Exclusive Interview, Part II: Secrets From a Stylist's Emily Henderson

Earlier today, I shared the first part of my interview with fab stylist and HGTV Design Star winner Emily Henderson. Tune in Sunday for the 10/9 central premiere of her new series, Secrets From a Stylist, and get excited for the premiere with the second part of my interview!

CS: I loved the way you repurposed the tacky fake flowers into that chic white chandelier in the dining room challenge. What's another inspired repurposing you've done in a style shoot or home?

EH: I'm not the biggest repurposer. I do a lot of refinishing of furniture, where I'll restore it to how it should've been. A lot of people paint out furniture unnecessarily sometimes, and it ruins the piece.

Anything can be a vase if it can hold water. I use jars, teacups, anything that's watertight, for plants and flowers.
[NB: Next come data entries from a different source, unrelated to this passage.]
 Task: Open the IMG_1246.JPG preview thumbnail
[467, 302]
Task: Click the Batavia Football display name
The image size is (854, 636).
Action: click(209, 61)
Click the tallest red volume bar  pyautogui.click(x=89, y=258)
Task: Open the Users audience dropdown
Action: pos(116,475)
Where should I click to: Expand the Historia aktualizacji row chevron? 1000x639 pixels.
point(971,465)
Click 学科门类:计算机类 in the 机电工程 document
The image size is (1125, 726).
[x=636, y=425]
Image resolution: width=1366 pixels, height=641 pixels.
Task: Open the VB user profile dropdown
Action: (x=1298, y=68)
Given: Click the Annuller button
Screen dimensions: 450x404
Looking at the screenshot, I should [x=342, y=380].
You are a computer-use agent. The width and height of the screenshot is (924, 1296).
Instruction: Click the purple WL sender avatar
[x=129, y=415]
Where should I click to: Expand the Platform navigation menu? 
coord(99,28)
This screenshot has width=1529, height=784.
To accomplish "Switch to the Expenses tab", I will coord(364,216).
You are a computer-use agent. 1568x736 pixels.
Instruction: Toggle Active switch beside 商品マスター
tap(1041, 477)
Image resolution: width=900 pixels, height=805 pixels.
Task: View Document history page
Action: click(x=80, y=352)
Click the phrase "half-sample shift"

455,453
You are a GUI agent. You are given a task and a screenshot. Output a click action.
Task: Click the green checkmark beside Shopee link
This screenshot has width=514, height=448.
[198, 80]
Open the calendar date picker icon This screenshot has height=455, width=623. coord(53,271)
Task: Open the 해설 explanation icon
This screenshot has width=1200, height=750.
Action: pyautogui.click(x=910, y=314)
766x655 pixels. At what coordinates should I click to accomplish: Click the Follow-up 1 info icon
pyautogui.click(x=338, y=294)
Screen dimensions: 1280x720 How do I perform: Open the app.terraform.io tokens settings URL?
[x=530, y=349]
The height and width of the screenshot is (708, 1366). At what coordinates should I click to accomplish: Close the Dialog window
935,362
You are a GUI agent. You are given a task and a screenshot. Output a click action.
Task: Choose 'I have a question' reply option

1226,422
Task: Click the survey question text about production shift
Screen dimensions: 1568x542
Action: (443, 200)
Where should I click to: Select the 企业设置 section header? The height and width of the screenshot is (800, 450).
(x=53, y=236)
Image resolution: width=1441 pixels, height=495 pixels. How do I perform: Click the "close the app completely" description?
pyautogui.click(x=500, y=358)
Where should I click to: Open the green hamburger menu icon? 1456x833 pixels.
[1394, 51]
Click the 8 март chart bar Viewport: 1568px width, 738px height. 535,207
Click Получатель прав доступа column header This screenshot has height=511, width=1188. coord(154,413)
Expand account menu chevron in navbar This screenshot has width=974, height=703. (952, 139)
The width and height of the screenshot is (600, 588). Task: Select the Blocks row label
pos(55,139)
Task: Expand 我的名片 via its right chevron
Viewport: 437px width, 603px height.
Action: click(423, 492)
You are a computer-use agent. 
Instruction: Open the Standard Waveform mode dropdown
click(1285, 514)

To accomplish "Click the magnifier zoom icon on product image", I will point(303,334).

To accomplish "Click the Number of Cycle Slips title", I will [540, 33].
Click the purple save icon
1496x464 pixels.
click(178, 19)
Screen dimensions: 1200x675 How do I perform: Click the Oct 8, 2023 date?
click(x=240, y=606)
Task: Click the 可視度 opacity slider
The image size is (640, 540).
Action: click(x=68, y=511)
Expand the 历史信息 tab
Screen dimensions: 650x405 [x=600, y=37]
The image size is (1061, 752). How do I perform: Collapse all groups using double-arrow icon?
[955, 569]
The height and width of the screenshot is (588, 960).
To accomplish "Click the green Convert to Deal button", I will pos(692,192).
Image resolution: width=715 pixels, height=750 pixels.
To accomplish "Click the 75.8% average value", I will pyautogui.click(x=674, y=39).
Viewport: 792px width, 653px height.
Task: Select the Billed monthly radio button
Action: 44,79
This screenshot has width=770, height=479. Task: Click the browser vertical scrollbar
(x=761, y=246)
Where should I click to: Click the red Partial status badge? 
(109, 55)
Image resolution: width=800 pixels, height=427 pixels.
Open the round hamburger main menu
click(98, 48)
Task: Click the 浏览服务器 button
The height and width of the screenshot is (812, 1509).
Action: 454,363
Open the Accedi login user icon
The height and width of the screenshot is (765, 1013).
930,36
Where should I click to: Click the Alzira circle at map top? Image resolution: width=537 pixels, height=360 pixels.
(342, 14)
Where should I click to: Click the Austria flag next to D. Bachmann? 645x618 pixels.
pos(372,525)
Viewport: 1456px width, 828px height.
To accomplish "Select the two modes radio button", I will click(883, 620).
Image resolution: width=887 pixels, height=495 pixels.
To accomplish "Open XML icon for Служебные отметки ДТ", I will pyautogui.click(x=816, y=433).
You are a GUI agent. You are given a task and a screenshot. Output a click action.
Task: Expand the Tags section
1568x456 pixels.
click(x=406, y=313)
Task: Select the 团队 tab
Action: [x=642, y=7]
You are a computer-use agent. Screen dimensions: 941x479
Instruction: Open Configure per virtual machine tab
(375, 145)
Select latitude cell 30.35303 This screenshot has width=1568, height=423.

When you're shopping in thrift stores and flea markets that's something to keep in mind.

Also, any piece of fabric can be turned into a throw pillow. Scarves and retro-patterned sheets are two good examples . . . Even if you don't sew you can take them to a tailor and they'll do it for $20 or $25.

CS: The premiere of Secrets From a Stylist features your friend, Glee cocreator Ian Brennan. Not to gender stereotype too much, but do you think that there are any typical issues that men face when tackling home decorating?

EH: Yes! Ian is much more stylish than most guys I know, but he definitely balked at wallpaper, because wallpaper is inherently decorative, and decorating is inherently feminine. So when I suggested wallpaper he kind of balked. He immediately associated it as "granny" and I had to work with him to get past that.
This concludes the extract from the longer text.